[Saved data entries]
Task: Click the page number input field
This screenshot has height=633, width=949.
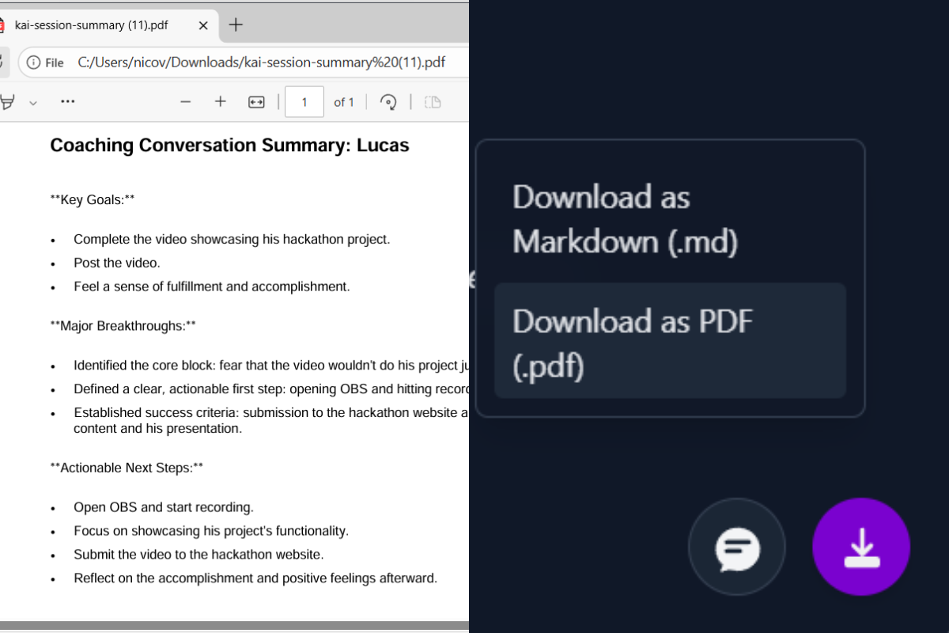Action: coord(304,102)
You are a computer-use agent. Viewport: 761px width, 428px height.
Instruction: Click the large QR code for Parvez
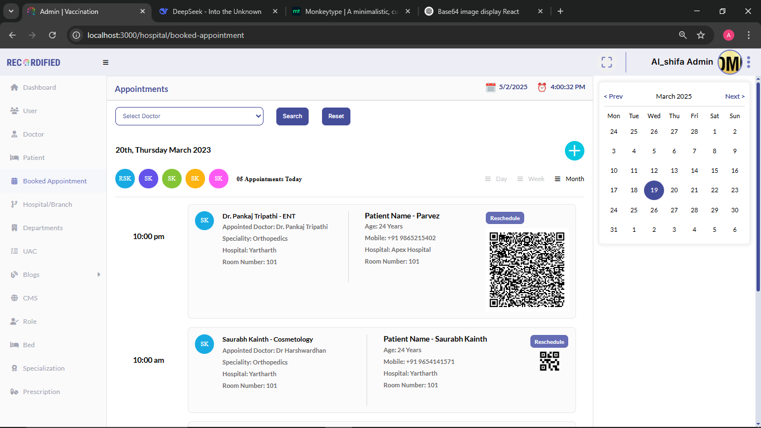tap(526, 270)
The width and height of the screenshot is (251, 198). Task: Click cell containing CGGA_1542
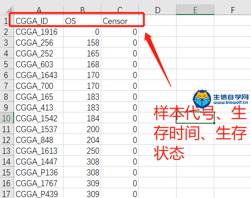coord(39,118)
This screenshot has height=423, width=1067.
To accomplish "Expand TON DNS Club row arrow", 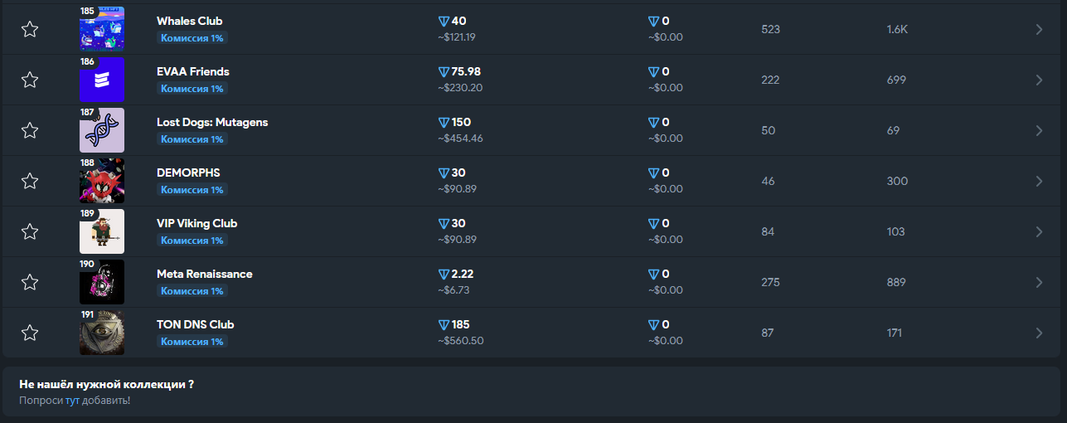I will click(1040, 333).
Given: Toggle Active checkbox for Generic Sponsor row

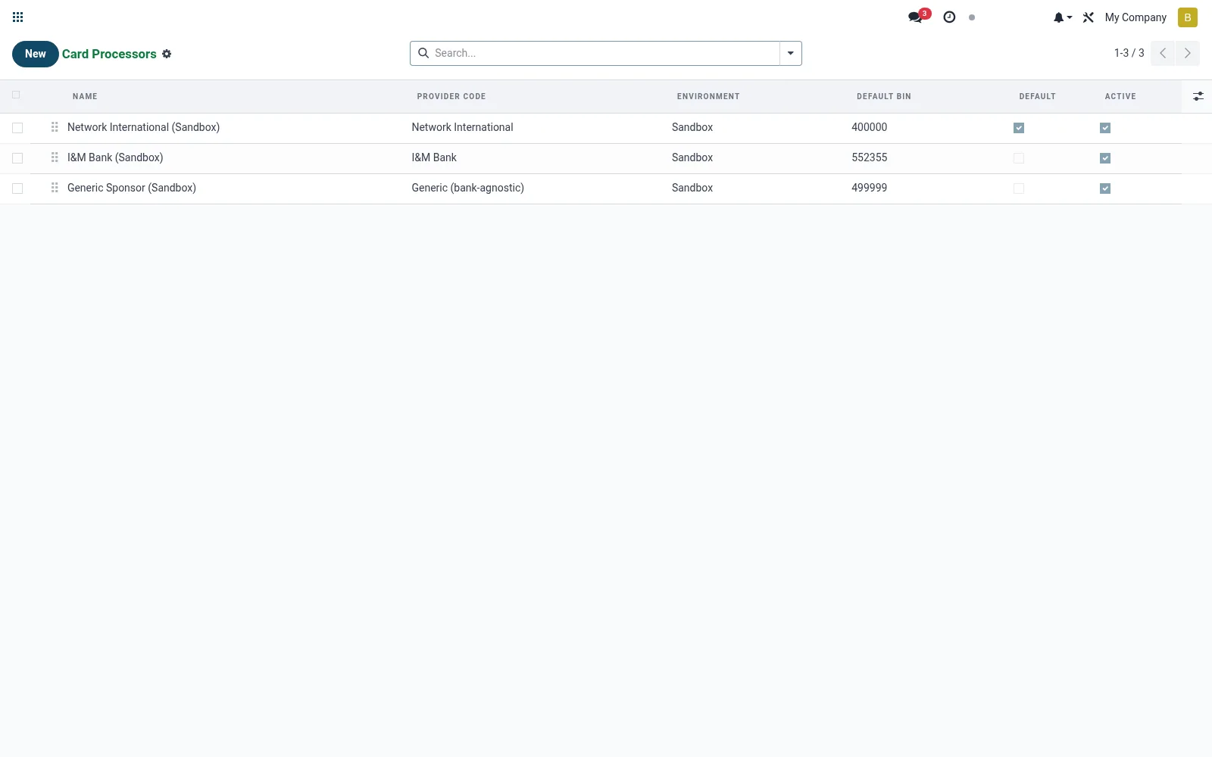Looking at the screenshot, I should [x=1105, y=188].
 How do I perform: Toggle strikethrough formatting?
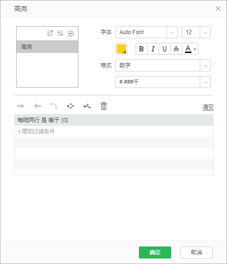coord(176,49)
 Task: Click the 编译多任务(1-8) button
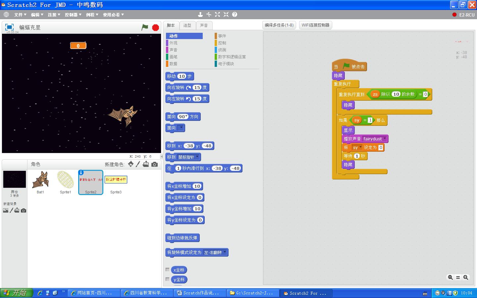pos(279,25)
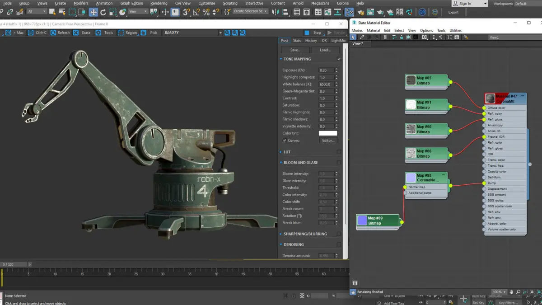The width and height of the screenshot is (542, 305).
Task: Enable the Bloom and Glare checkbox
Action: pos(339,163)
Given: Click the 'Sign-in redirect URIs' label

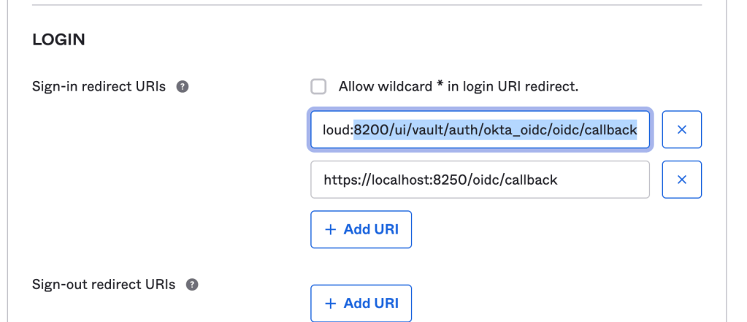Looking at the screenshot, I should pyautogui.click(x=99, y=87).
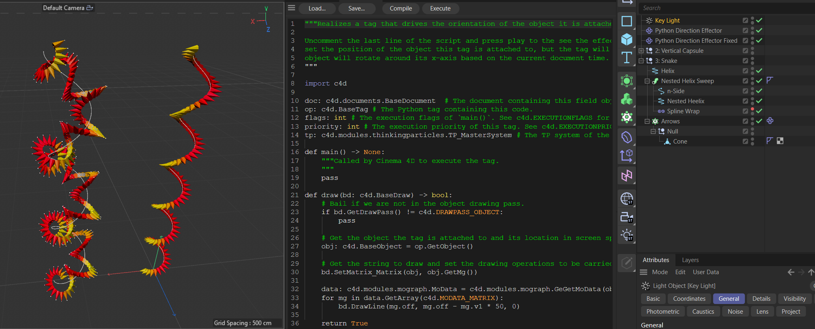
Task: Click the Compile button
Action: click(401, 8)
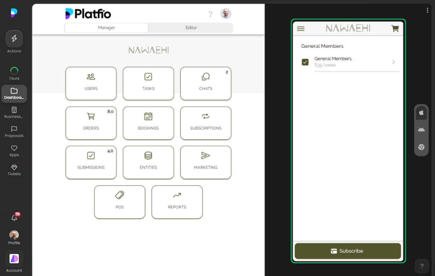The image size is (435, 276).
Task: Switch preview to Android device
Action: pos(421,130)
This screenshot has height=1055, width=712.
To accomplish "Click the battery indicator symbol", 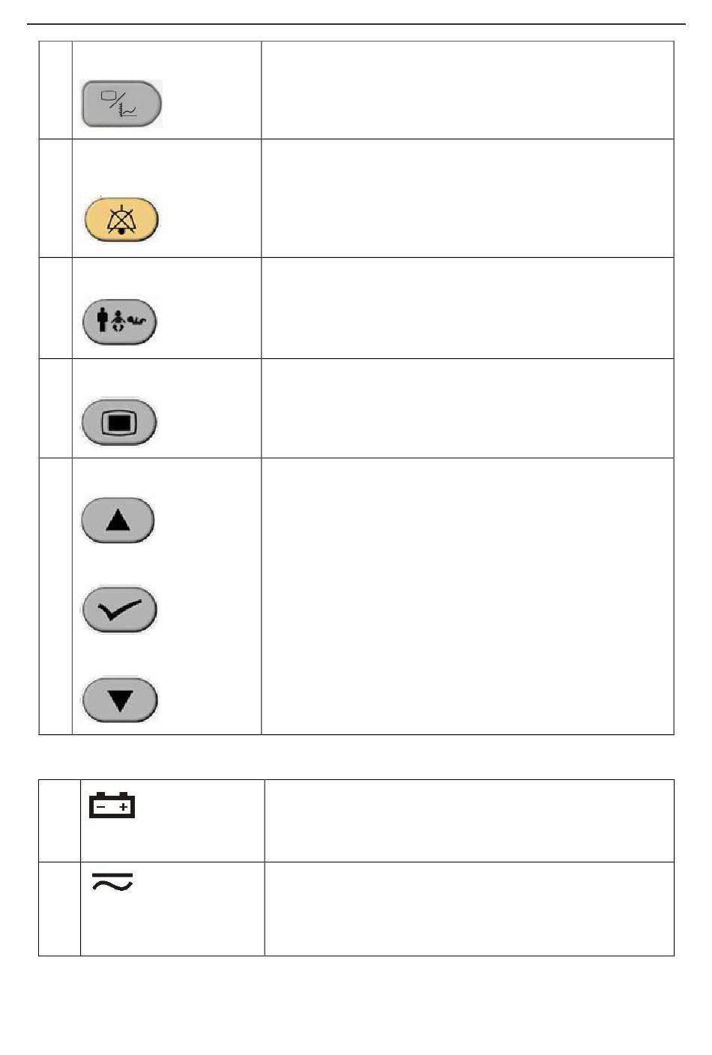I will (x=112, y=805).
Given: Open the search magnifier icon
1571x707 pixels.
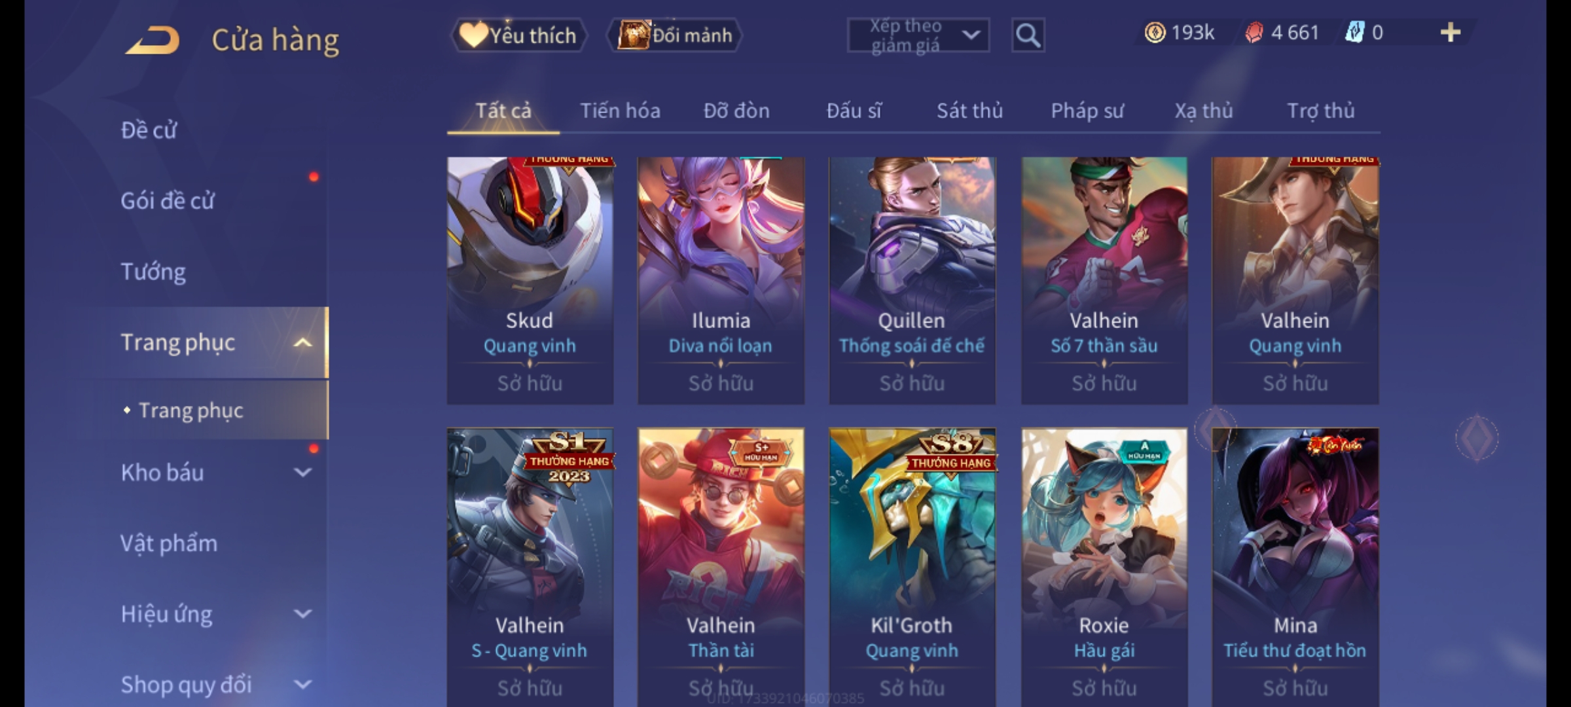Looking at the screenshot, I should pos(1028,35).
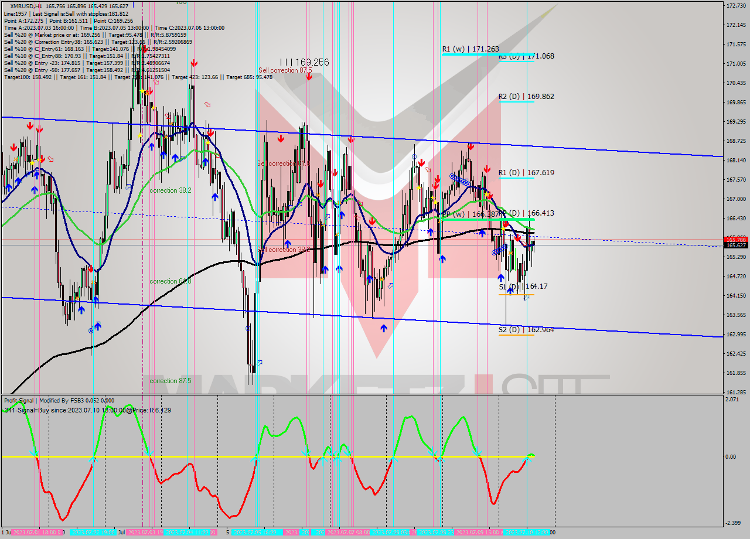Click the blue up arrow near the bottom-left candles
This screenshot has width=750, height=539.
click(x=81, y=311)
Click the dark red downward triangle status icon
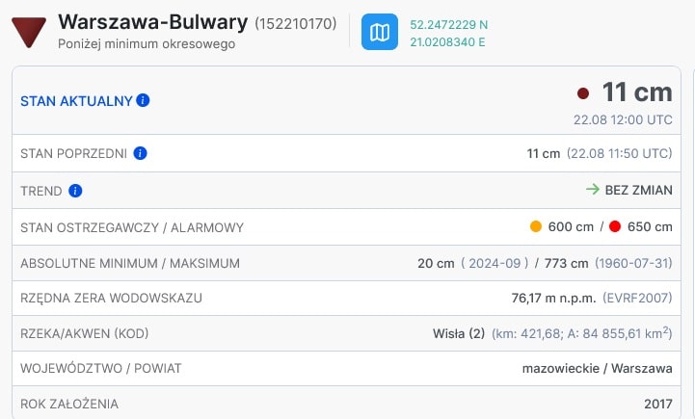 (29, 33)
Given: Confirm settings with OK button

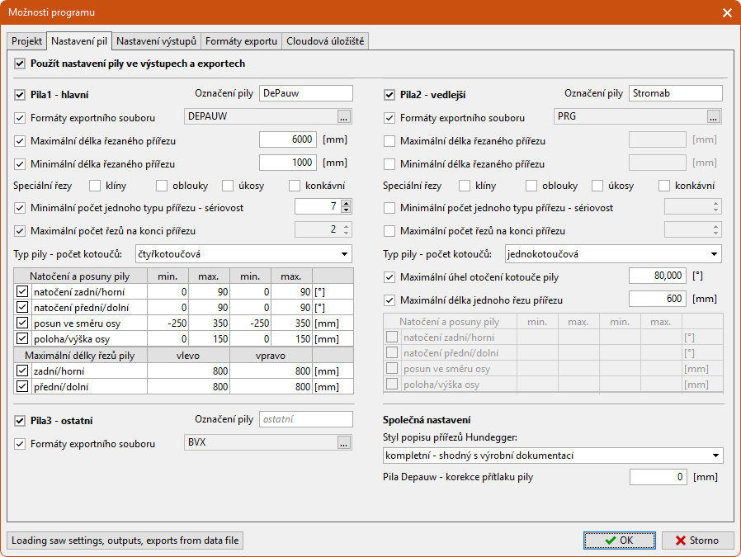Looking at the screenshot, I should [619, 540].
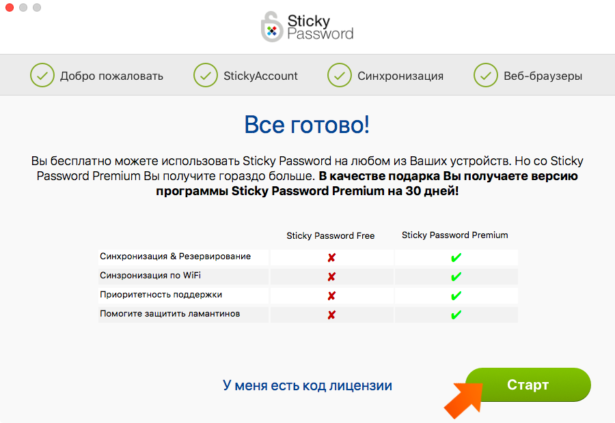Viewport: 615px width, 423px height.
Task: Click green check for Синзронизация по WiFi
Action: (456, 276)
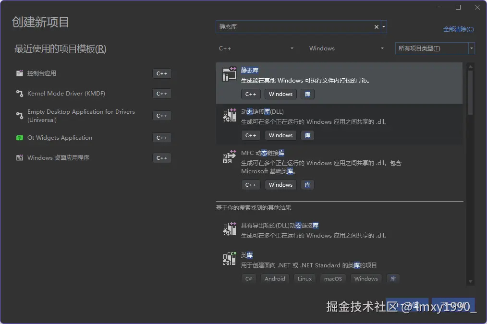487x324 pixels.
Task: Expand the search history dropdown arrow
Action: point(384,27)
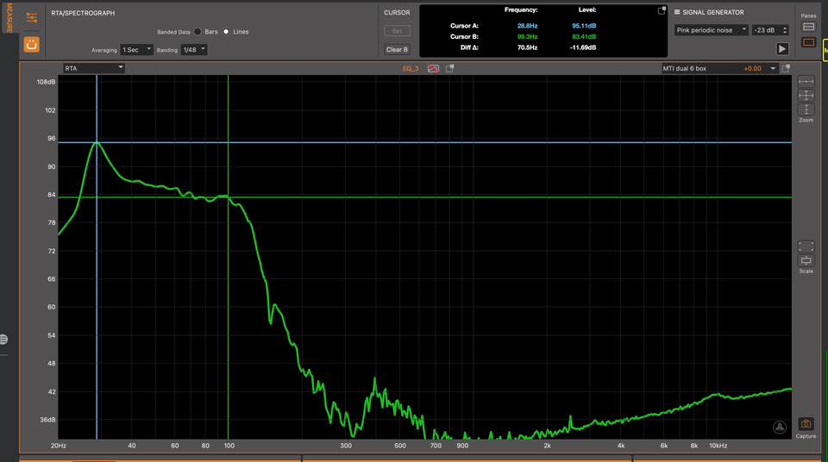Select Bars for banded data
This screenshot has height=462, width=828.
[198, 32]
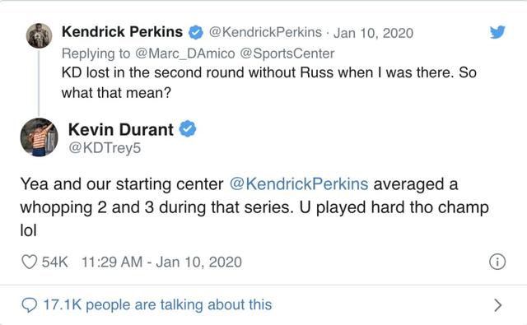The width and height of the screenshot is (527, 325).
Task: Click the Kendrick Perkins display name
Action: (x=123, y=32)
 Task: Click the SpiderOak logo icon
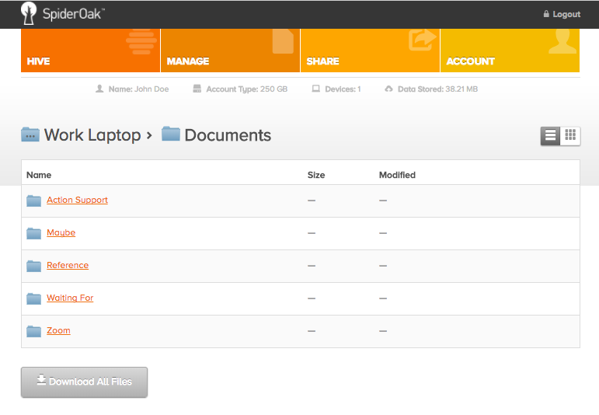pos(29,13)
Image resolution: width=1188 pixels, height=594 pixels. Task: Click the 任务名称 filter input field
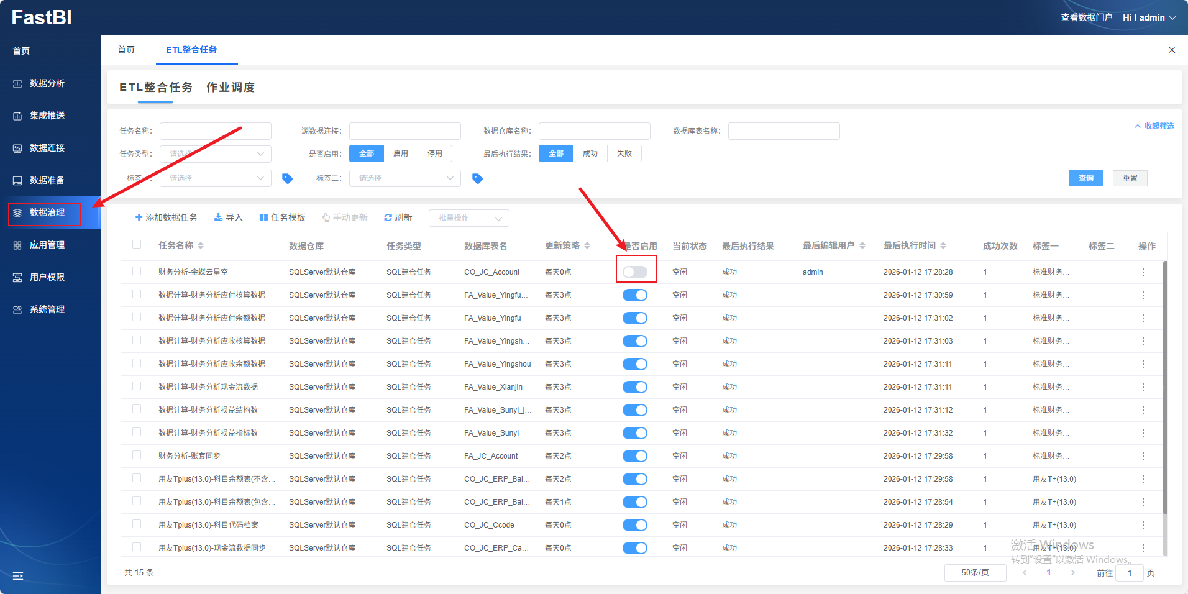[215, 131]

## Task to carry out
The line with "Image resolution: width=1188" and each line after it, through the final line of the data, are to be duplicated exactly, with pictures left out and nothing more included.

## Answer below
Image resolution: width=1188 pixels, height=594 pixels. Task: Click the 任务名称 filter input field
[215, 131]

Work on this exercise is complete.